Raffensperger rebuffed the unprecedented demand, which legal experts say could warrant criminal prosecution of the outgoing president.
Rep. Emanuel Cleaver of Kansas City, the senior Democrat in the Missouri delegation, said in a statement that Trump’s attempt “to pressure the Georgia Secretary of State to overturn an election strikes at the very heart of our democracy and the founding principle that We, the People, decide who leads our nation in elected office.”
Cleaver said Biden’s victory has been confirmed decisively by the states and the courts and would be confirmed this week by Congress despite the efforts by Trump and others amplifying conspiracy theories.
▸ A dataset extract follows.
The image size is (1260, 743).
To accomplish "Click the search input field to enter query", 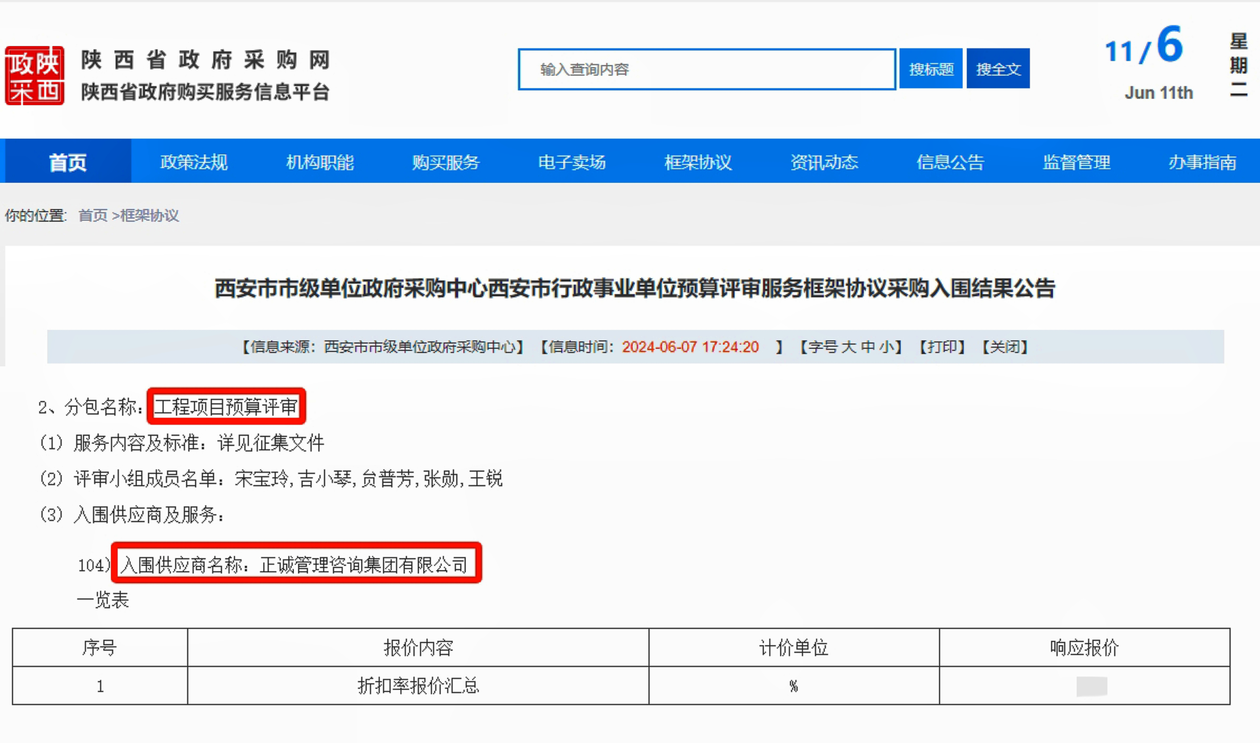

“We as a people need to reflect on how we’ve allowed ourselves to travel so far down this dangerous path — where a President feels so confident that he is immune from the law that he brazenly tries to pressure another official to ‘find’ the exact number of votes that would change the outcome of an election,” Cleaver said.
But Cleaver is in the minority in the Kansas City area delegation in holding that position.
Seven GOP lawmakers from Kansas and Missouri say they will support objections to Biden’s victory in the U.S. House: Reps. Vicky Hartzler, Sam Graves, Jason Smith, Billy Long, Ron Estes, Jake LaTurner and Tracey Mann.
Kansas Republicans LaTurner and Mann are newly elected members. The objections stand no chance of success because Democrats control the House.
“It’s still Nancy Pelosi’s House, so the outcome on Wednesday is not a big mystery,” LaTurner acknowledged in a phone call Monday afternoon.
LaTurner said he was joining the objection to highlight what he believes were violations of states’ election laws. He said he did not support Trump’s effort to pressure Georgia election officials.
“Certainly I don’t endorse what President Trump said to the secretary of state in Georgia in terms of finding votes, but that doesn’t change the fact that states didn’t follow their own laws,” LaTurner said.
The measure is also expected to fail in the Senate after multiple Republicans, including Missouri Sen. Roy Blunt, have signaled their intent to join Democrats in voting it down.
“I actually like to come up with plans that have a chance of being successful,” Blunt, a member of GOP leadership and former Missouri secretary of state, told reporters Sunday.
The two senators leading the charge to object to Biden’s electoral votes are Hawley and Texas Republican Sen. Ted Cruz, who are both considered potential candidates for president in 2024. Their decision to pursue the strategy has largely been seen as an effort to win support from Trump’s base in future elections.
A third potential presidential contender, Arkansas Republican Sen. Tom Cotton, said he would oppose the measure, arguing that an attempt to contest the Electoral College results would embolden Democratic activists seeking to replace the traditional system with a national popular vote.
Rep. Ann Wagner, a Republican who represents the St. Louis suburbs, made a similar argument when she announced late Monday that she would not join other Republicans from the region in objecting to the Electoral College results.
“I cannot and will not unconstitutionally insert Congress into the Presidential election in this manner. This would amount to stealing power from the People and the States,” Wagner said. “It would, in effect, replace the Electoral College with Congress, and strengthen the efforts of those who are determined to eliminate it or render it irrelevant.”